Recorrí la calle donde había visto la tienda, revisé cada esquina, cada puerta trasera; el nombre “Segundas Oportunidades” no aparecía en ningún sitio. Entonces recordé que mi tía había mencionado a Isabel. Busqué en internet “vestido vintage desaparecida” y encontré un foro con un hilo titulado «Novia con vestido vintage – Desaparecida 48 horas después de la boda». Allí apareció una foto de Isabel con un hombre que me resultó extrañamente familiar. Los comentarios hablaban de secuestro, fuga, y de una anciana dueña que decía que cada vestido encontraba a su dueño.

Le escribí a Carlos:

—Tenemos que hablar, pero no de la boda.

Él respondió al instante, confundido, y yo le pregunté directamente:

—¿Sabes de dónde salió ese anillo que encontré dentro del vestido?

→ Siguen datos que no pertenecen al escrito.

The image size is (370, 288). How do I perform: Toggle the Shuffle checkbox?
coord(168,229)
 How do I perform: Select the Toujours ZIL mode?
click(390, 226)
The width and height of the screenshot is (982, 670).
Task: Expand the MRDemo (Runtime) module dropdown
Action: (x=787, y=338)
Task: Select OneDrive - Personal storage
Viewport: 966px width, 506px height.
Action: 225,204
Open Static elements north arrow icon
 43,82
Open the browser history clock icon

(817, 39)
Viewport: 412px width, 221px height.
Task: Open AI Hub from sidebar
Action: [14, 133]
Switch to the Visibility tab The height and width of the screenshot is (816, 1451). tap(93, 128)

Sus ojos se agrandaron; no lo reconoció. Después de una larga pausa, admitió que hacía años había encontrado un anillo parecido, pero lo había perdido tras la desaparición de Isabel. No podía explicarme cómo había terminado en mi vestido.

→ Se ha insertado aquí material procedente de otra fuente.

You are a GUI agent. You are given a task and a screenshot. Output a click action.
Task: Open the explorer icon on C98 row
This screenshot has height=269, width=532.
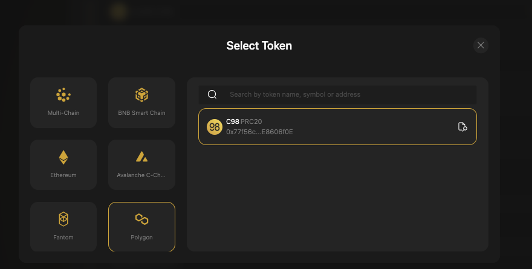pyautogui.click(x=462, y=126)
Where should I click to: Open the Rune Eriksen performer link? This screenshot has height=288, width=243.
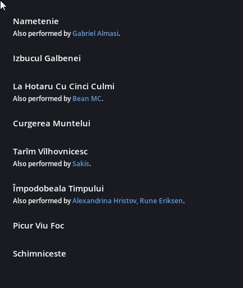tap(161, 201)
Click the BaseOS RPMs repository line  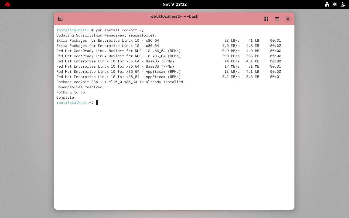point(115,61)
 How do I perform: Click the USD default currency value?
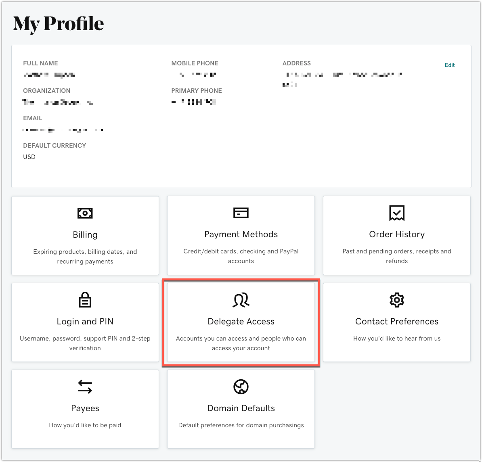29,157

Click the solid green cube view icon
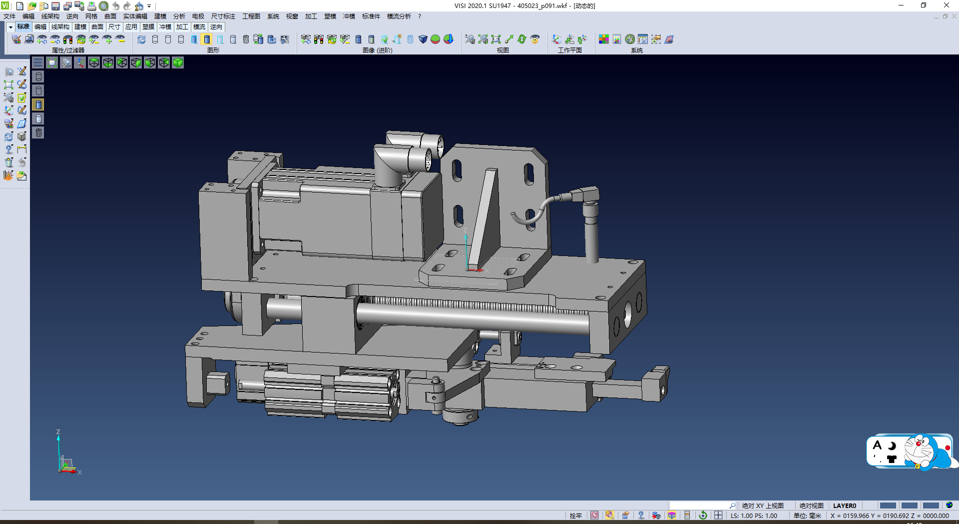[x=178, y=63]
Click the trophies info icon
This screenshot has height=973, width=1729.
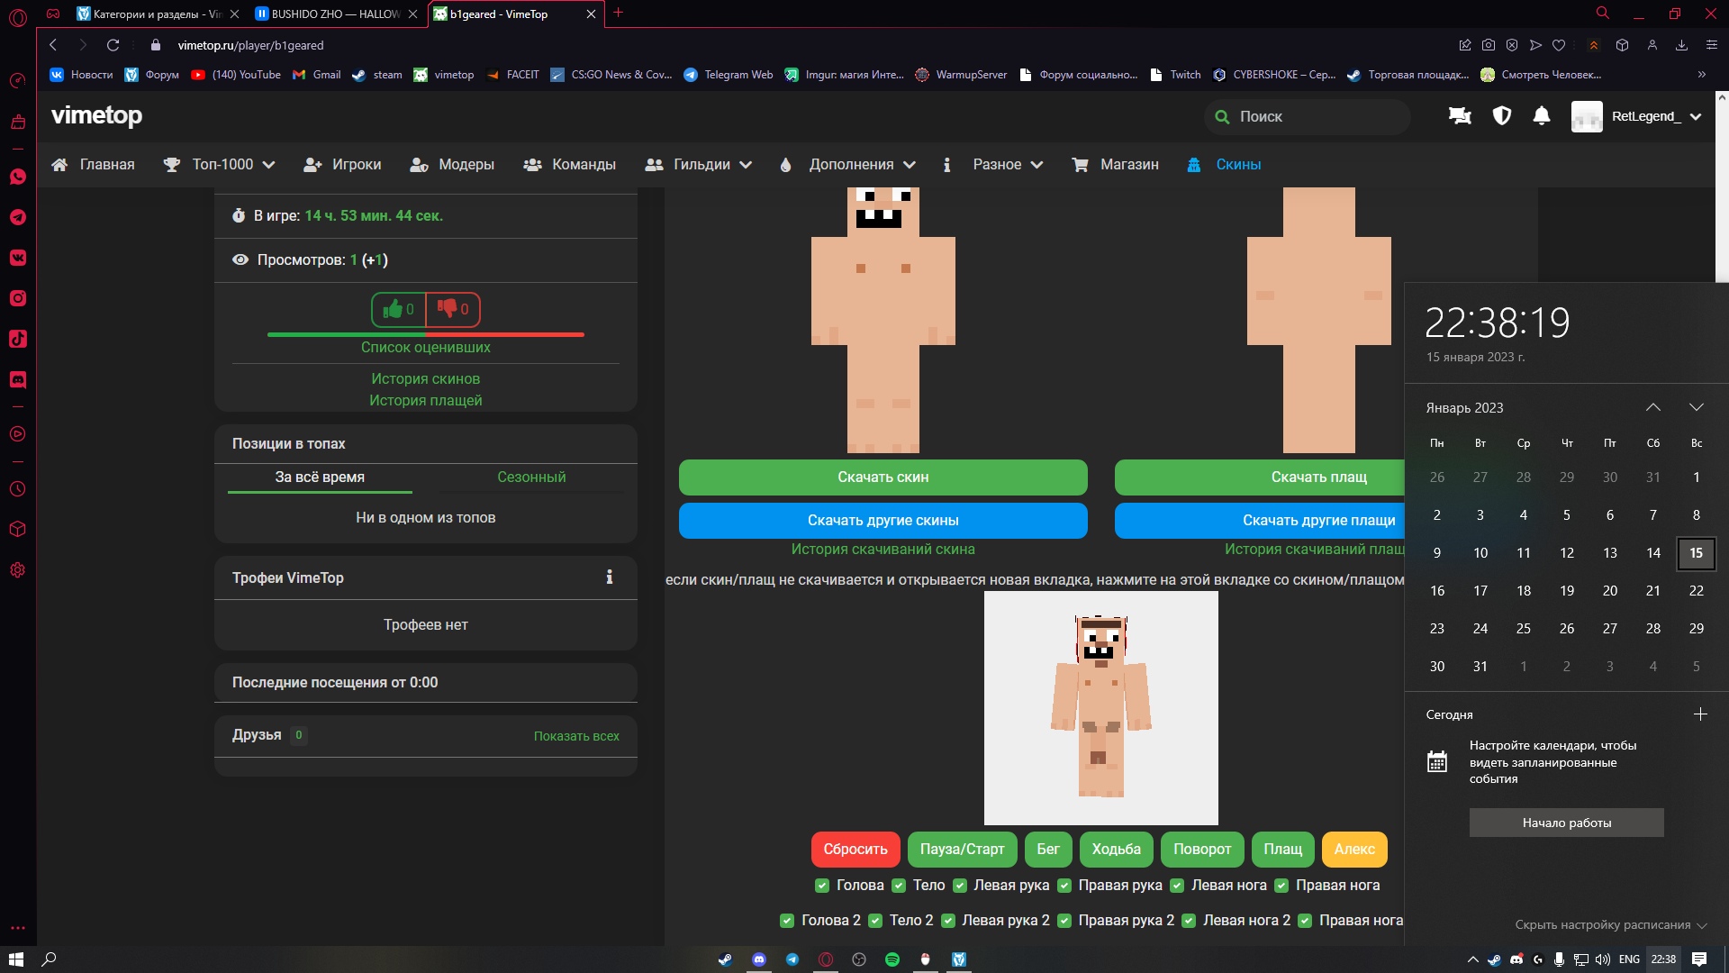point(610,577)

Decidí acudir a Zainab, una amiga que trabaja con textiles, y le mostré el vestido. Con una lupa descubrió una costura añadida recientemente, que ocultaba una pequeña bolsa de terciopelo negro. Dentro había un anillo de plata con las iniciales “DO”. Mis manos temblaron al reconocer las iniciales de Carlos: Daniel Ortega.

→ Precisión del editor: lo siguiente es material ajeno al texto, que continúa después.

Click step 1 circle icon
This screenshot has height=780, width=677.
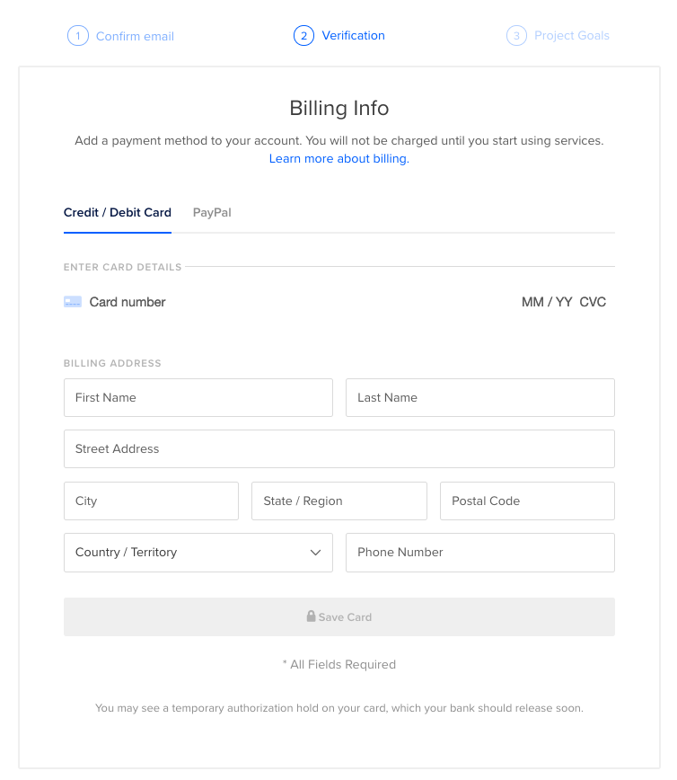click(x=78, y=36)
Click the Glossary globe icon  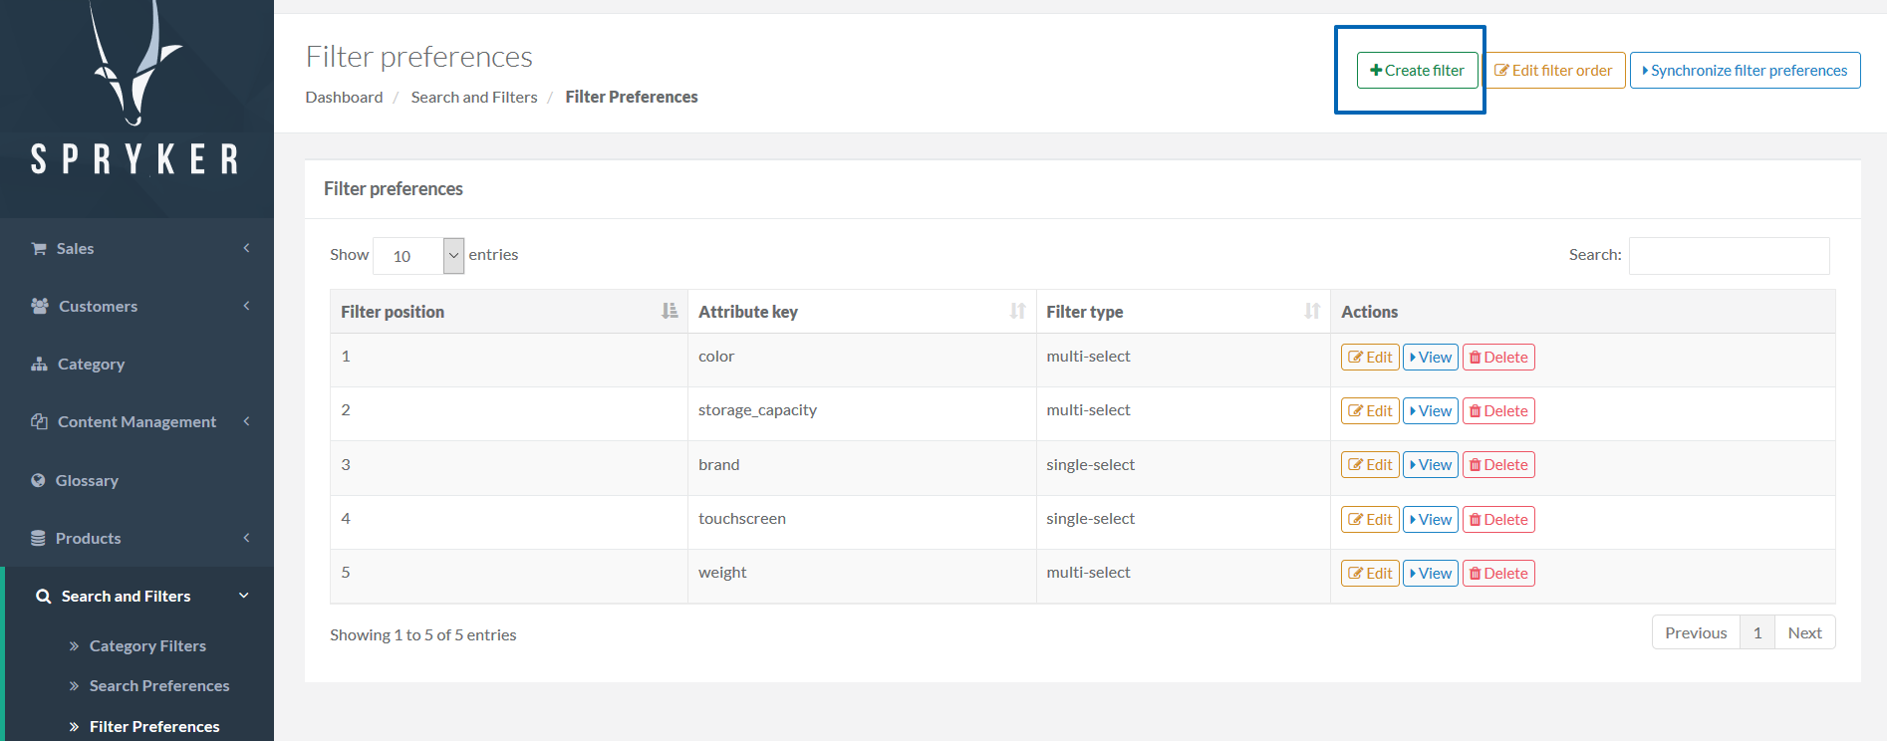pyautogui.click(x=38, y=480)
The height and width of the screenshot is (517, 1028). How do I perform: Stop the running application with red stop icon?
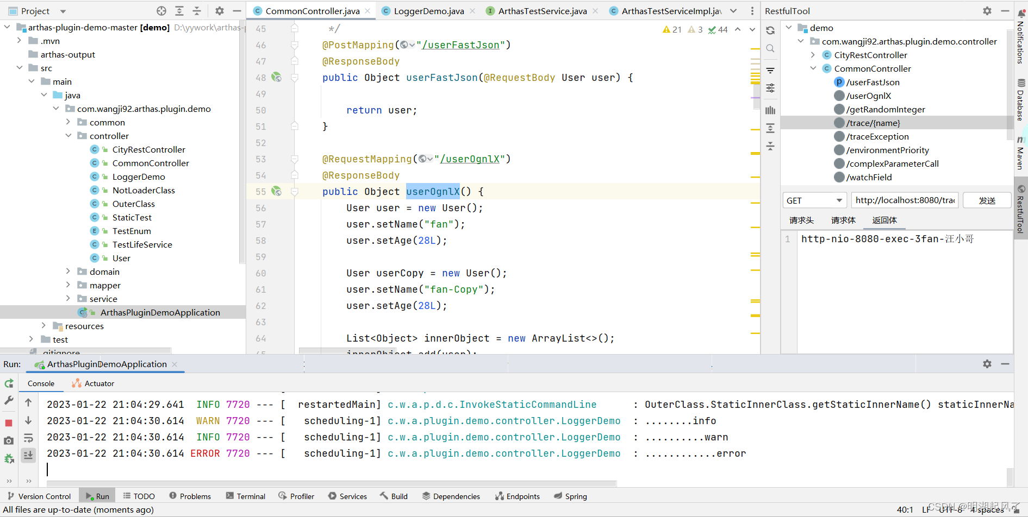point(9,423)
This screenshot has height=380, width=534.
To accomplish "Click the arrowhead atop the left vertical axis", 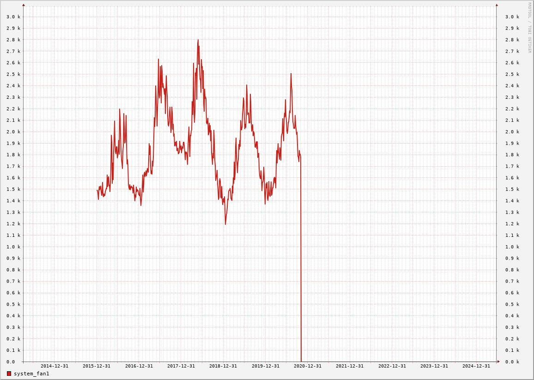I will click(24, 5).
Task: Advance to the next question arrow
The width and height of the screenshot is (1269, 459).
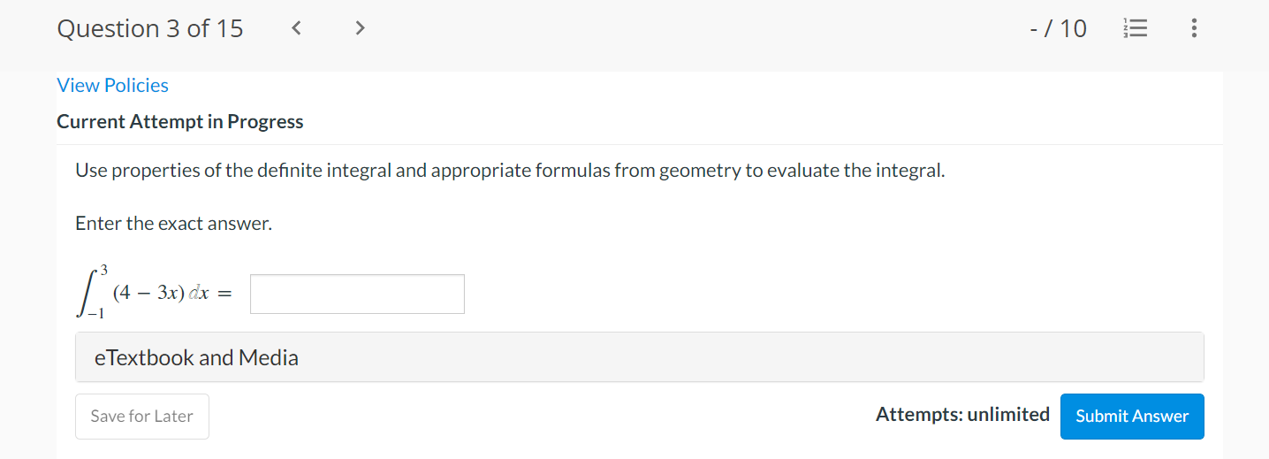Action: (x=359, y=28)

—¿Te dio el vestido? —preguntó Zainab, incrédula.

Negué con la cabeza. Yo solo lo había alquilado, sin saber de dónde venía. La duda me estaba devorando.

Con el anillo en mano, conduje hasta la casa de Daniel. Cuando abrió la puerta, su rostro se suavizó y, tras un breve saludo, me pidió que me sentara.

—¿Qué es eso? —dije, mostrándole el anillo.

Sus ojos se abrieron.

—No lo reconozco.

Le pregunté de dónde sacó el anillo. Se quedó callado, luego murmuró:

—No deberías haberlo encontrado.

—¿Es tuyo?, le exigí.

—Fue mío hace mucho tiempo, antes de ti, antes de cualquier otro.

Me explicó que lo había cosido al forro del vestido para advertir a la próxima dueña, pero que ahora no podía hablar más. Salí de su casa, y mi móvil vibró con un mensaje anónimo: «No dejes que te ponga ese anillo».

El mensaje me acompañó todo el trayecto hasta el puente de la Ronda. Aparcé el coche, el silencio se volvió denso. Abrí la bolsa de terciopelo y observé el anillo, simple y reluciente, pero con una sensación venenosa. Llamé a Zainab, y ella, preocupada, me pidió que volviera a su casa. Allí, bajo la luz de una lámpara, examinamos el anillo con la linterna del móvil y descubrimos una fecha grabada casi invisible: 07‑07‑2018.

Aquella fecha coincidía con una noticia local: el anuncio de boda de Isabel y David Ortega (nombre completo de Daniel). El mismo David que ahora estaba frente a mí. El corazón se me detuvo. Cinco años atrás, David y yo ni siquiera nos conocíamos.

Llamé a Daniel y, sin rodeos, le pregunté:

—¿Te casaste con Isabel?

Se quedó en silencio. Luego, con voz vacía, dijo que había terminado con ella y que nunca había encontrado el anillo. Yo le dije que había aparecido en mi vestido y que, si era él, debía explicarme.

Su respuesta fue un murmullo: «No puedo explicarlo por teléfono, pero…». Antes de colgar, añadió: «Alguien­te quiere hacernos daño. No profundices, es peligroso».

Sentí que todo había sido una trama de mentiras y secretos. Zainab y yo anotamos en una hoja: ¿QUIÉN DEJÓ LAS NOTAS? ¿Isabel? ¿Alguien que la conocía? ¿Un enemigo de Daniel? ¿Por qué ahora, a tres días de la boda?

La segunda nota, doblada dentro de mi biblia, decía de nuevo: «Te quedan siete días». No sabía para qué, pero el vestido parecía no querer que siguiera adelante.

Esa misma noche, colgué el vestido en la puerta de mi habitación como si esperara una respuesta. Le hablé en voz alta:

—Si quieres algo de mí, será mejor que hables ahora, porque después del sábado me meteré en un buen lío.

Un temblor de luz cruzó la habitación y, al volver a mirar, el vestido había desaparecido. Grité, y en mi sueño vi a Isabel bajo un dosel de flores, con el mismo vestido, sus ojos aterrados. Susurró: «Corre».

Desperté empapado en sudor, el corazón a mil. Mi móvil parpadeó con una foto, borrosa, de una mujer de blanco tendida en el suelo, y bajo la imagen, una frase: «No me escuchó».

La mañanaAl fin, el vestido se desvaneció bajo la lluvia y la verdad quedó al descubierto, liberando a Elena de la sombra que la perseguía.